POLITIKAL.ID – Kasus dugaan pemalsuan tanda tangan Bupati Berau dalam Surat Keputusan (SK) Nomor 705 tentang penetapan tarif air Perumda Batiwakkal hingga kini belum menunjukkan perkembangan signifikan.
Meski laporan telah disampaikan oleh Pemerintah Kabupaten Berau melalui Kepala Bagian Hukum, Sofyan Widodo, kepada Polres Berau sejak 7 Januari 2025, hingga sembilan bulan berlalu, belum ada penetapan tersangka ataupun kepastian hukum.
Lambannya penanganan kasus ini mendapat perhatian serius dari Keluarga Pelajar Mahasiswa Kabupaten Berau (KPMKB) Samarinda.

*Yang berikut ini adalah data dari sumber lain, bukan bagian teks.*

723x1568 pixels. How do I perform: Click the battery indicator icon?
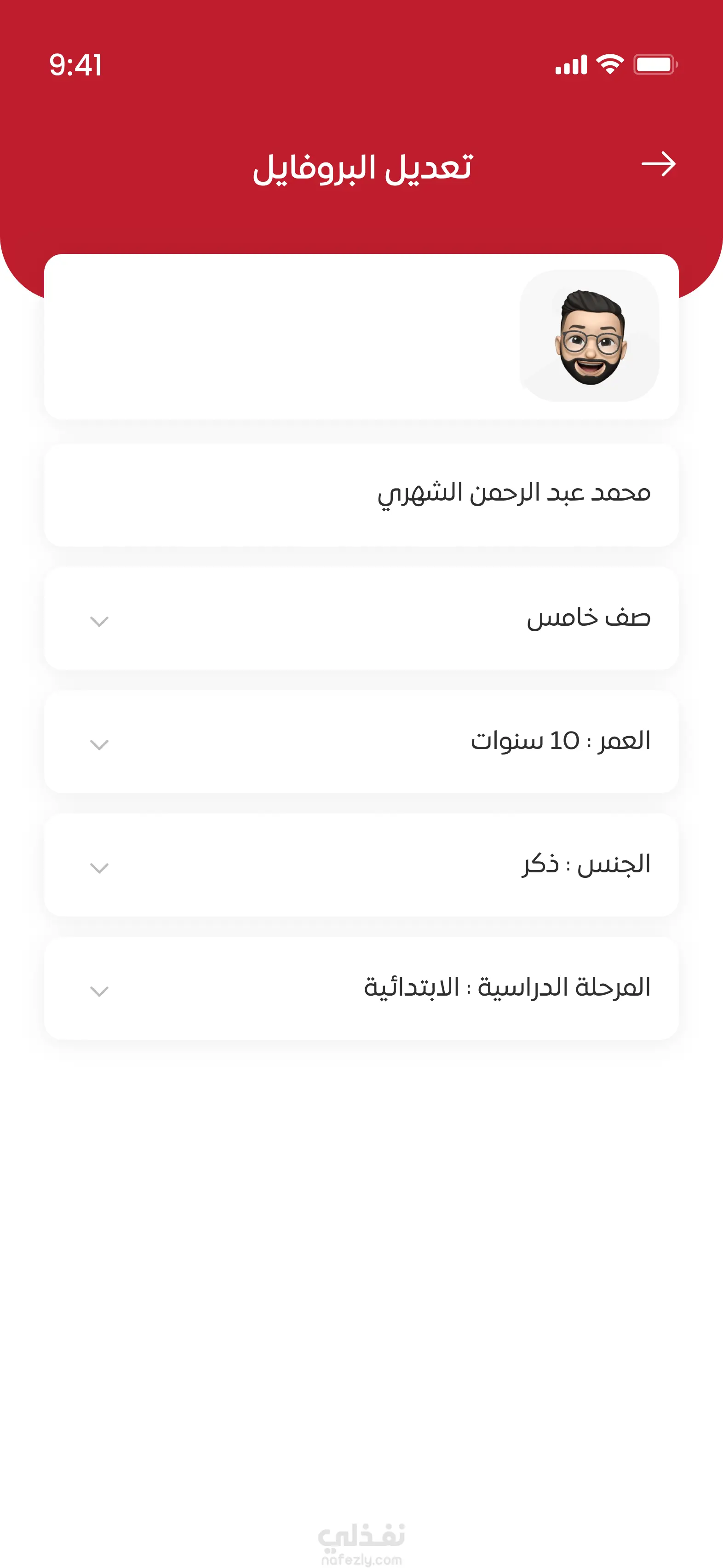coord(655,64)
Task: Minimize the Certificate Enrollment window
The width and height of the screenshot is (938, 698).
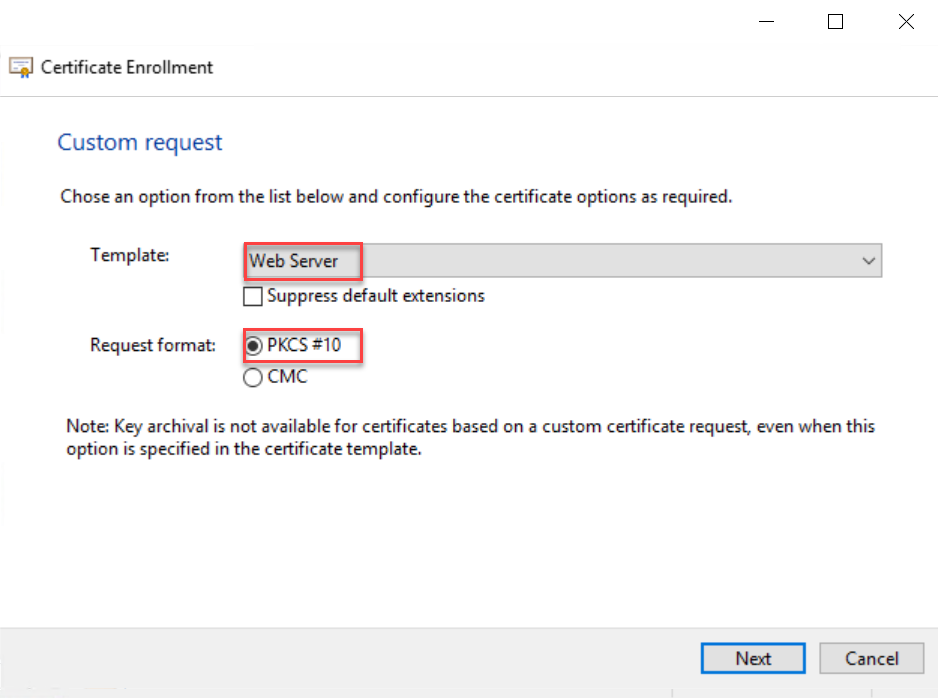Action: coord(765,22)

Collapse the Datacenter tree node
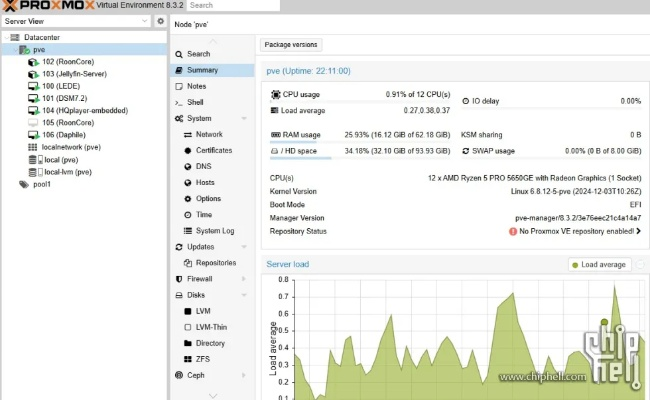pyautogui.click(x=6, y=37)
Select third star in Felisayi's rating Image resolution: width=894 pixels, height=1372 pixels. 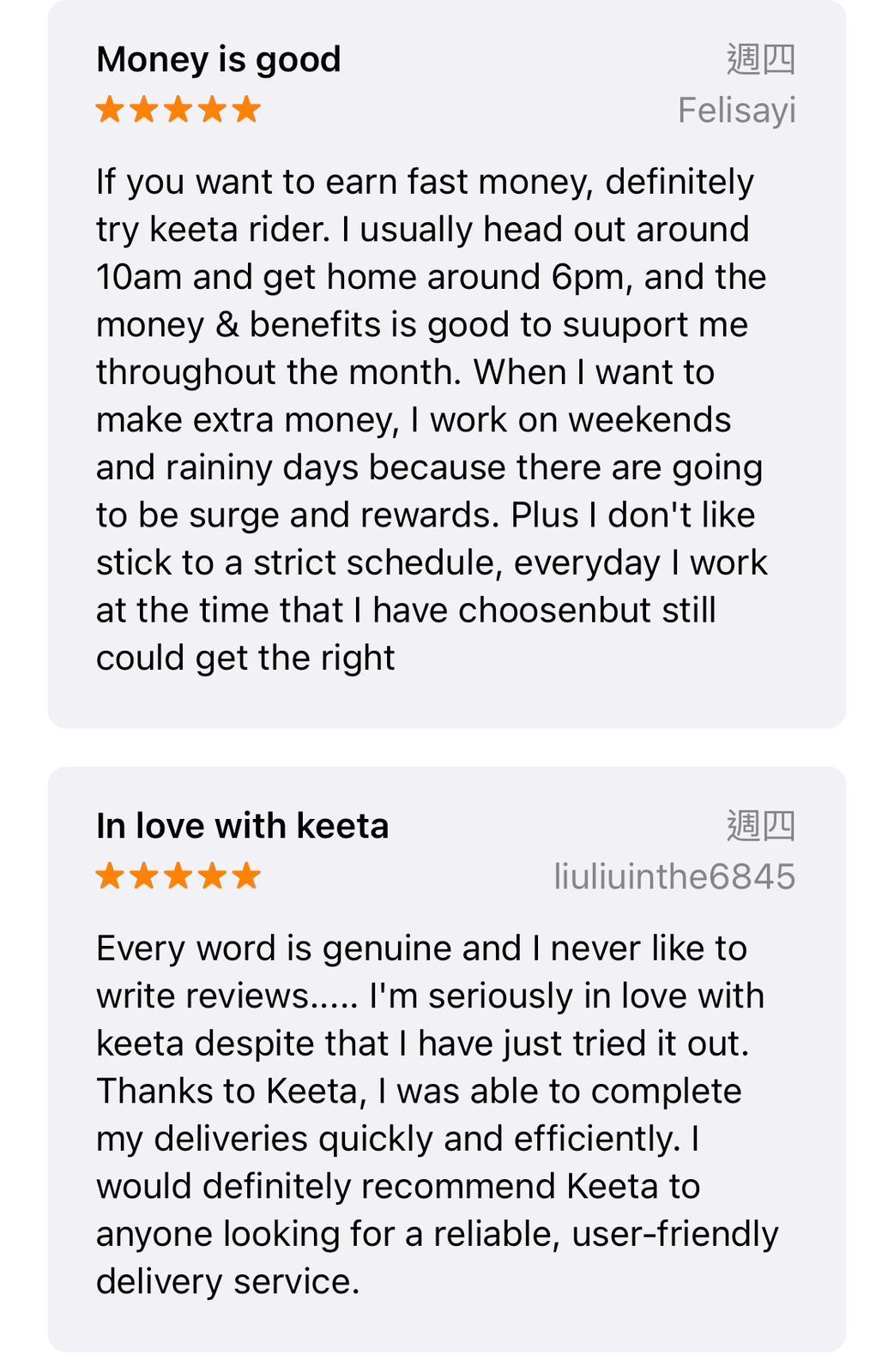(178, 110)
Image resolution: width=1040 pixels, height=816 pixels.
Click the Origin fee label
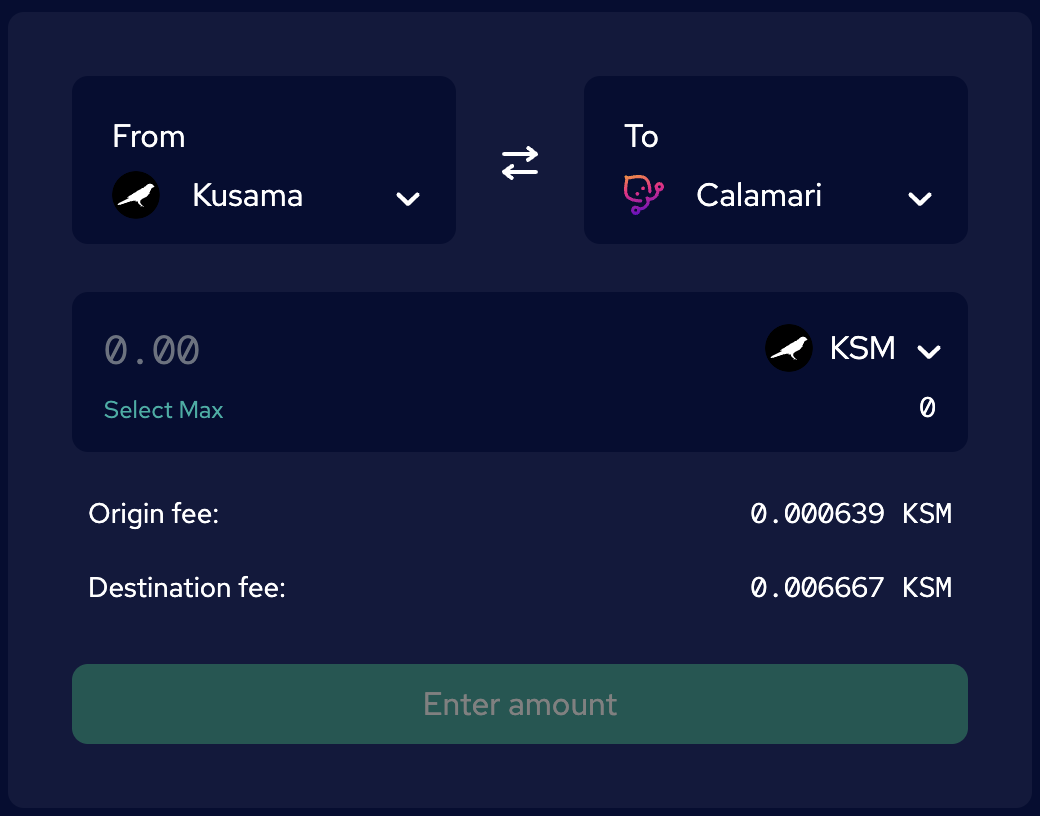154,514
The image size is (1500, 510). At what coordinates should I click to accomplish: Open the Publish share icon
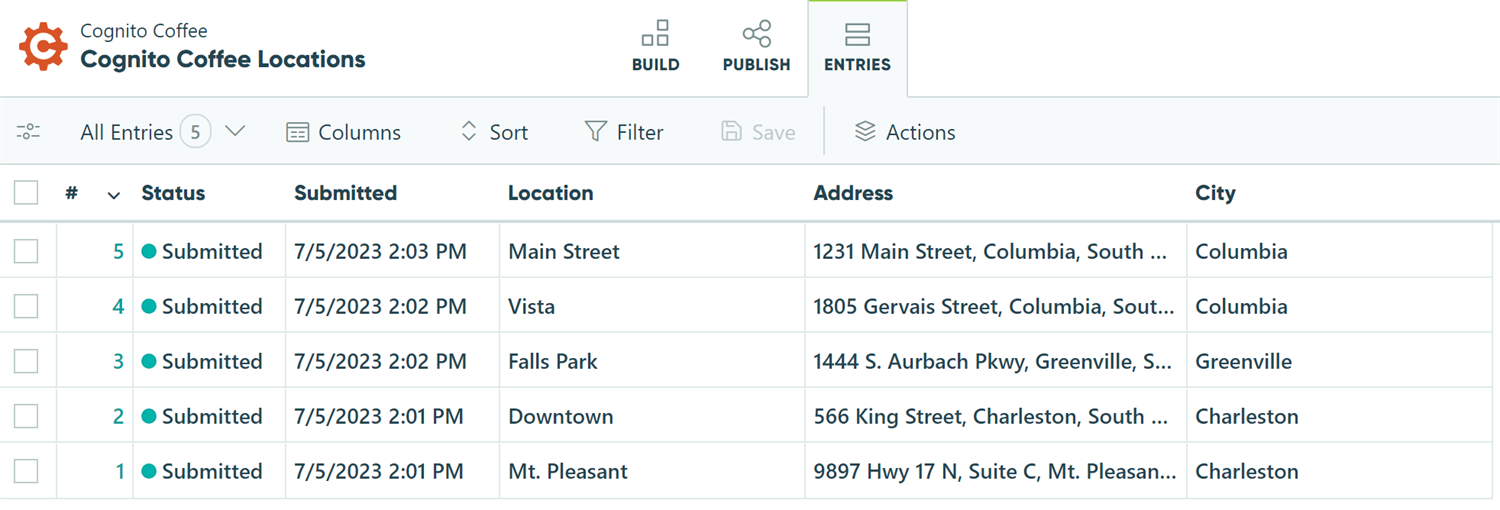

Pada Kamis, 11 September 2025, mereka menggelar aksi unjuk rasa di Kantor Gubernur Kalimantan Timur untuk menuntut kejelasan dan transparansi dalam proses hukum.
Ketua KPMKB Samarinda, Oki, dalam orasinya menyatakan bahwa stagnasi dalam penanganan perkara ini mencerminkan lemahnya transparansi dalam penegakan hukum.
“Kasus ini sudah terlalu lama mandek. Kami menuntut adanya kejelasan dan keadilan yang secepat-cepatnya. Sangat tidak masuk akal jika hingga sembilan bulan belum ada perkembangan berarti,” tegas Oki dalam aksi unjuk rasa.
Oki juga mempertanyakan pernyataan pihak kepolisian yang menyebut perkara ini sebagai tindak pidana administrasi yang memerlukan waktu panjang dalam pembuktian. Menurutnya, alasan tersebut tidak dapat dijadikan pembenaran atas lambannya penanganan kasus.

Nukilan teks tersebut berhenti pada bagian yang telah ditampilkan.